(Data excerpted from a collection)
────

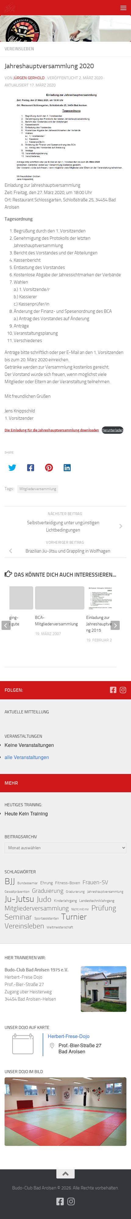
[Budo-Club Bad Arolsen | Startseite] (11, 7)
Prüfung (103, 908)
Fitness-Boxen (67, 883)
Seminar (18, 917)
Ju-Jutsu (19, 899)
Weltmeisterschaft (60, 927)
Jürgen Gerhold (28, 78)
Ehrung (46, 882)
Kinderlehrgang (65, 901)
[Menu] (123, 7)
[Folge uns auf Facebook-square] (113, 690)
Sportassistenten (46, 918)
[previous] (6, 625)
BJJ (10, 881)
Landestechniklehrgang (96, 901)
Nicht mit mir (80, 909)
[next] (115, 625)
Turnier (74, 916)
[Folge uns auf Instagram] (122, 690)
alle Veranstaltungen (27, 757)
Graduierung (47, 890)
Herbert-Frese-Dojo (69, 1036)
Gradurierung (75, 892)
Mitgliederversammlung (37, 489)
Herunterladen (112, 430)
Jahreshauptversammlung (105, 892)
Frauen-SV (95, 882)
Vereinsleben (19, 48)
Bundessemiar (27, 883)
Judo (44, 899)
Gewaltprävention (17, 892)
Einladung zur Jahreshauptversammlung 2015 (107, 624)
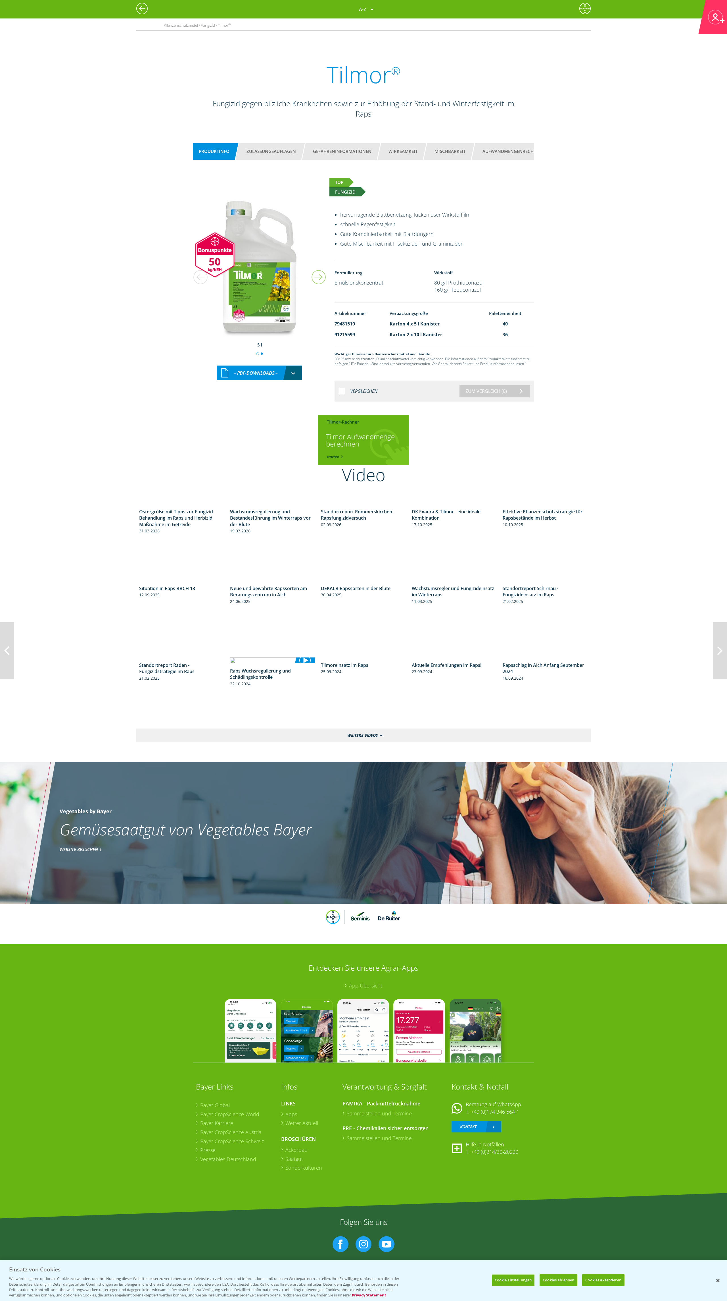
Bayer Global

────

Exercise directions —
Copy every line of the data above exactly, but omit the pictures from your answer.

Response —
[Budo-Club Bad Arolsen | Startseite] (11, 7)
Prüfung (103, 908)
Fitness-Boxen (67, 883)
Seminar (18, 917)
Ju-Jutsu (19, 899)
Weltmeisterschaft (60, 927)
Jürgen Gerhold (28, 78)
Ehrung (46, 882)
Kinderlehrgang (65, 901)
[Menu] (123, 7)
[Folge uns auf Facebook-square] (113, 690)
Sportassistenten (46, 918)
[previous] (6, 625)
BJJ (10, 881)
Landestechniklehrgang (96, 901)
Nicht mit mir (80, 909)
[next] (115, 625)
Turnier (74, 916)
[Folge uns auf Instagram] (122, 690)
alle Veranstaltungen (27, 757)
Graduierung (47, 890)
Herbert-Frese-Dojo (69, 1036)
Gradurierung (75, 892)
Mitgliederversammlung (37, 489)
Herunterladen (112, 430)
Jahreshauptversammlung (105, 892)
Frauen-SV (95, 882)
Vereinsleben (19, 48)
Bundessemiar (27, 883)
Judo (44, 899)
Gewaltprävention (17, 892)
Einladung zur Jahreshauptversammlung 2015 (107, 624)
Bayer Global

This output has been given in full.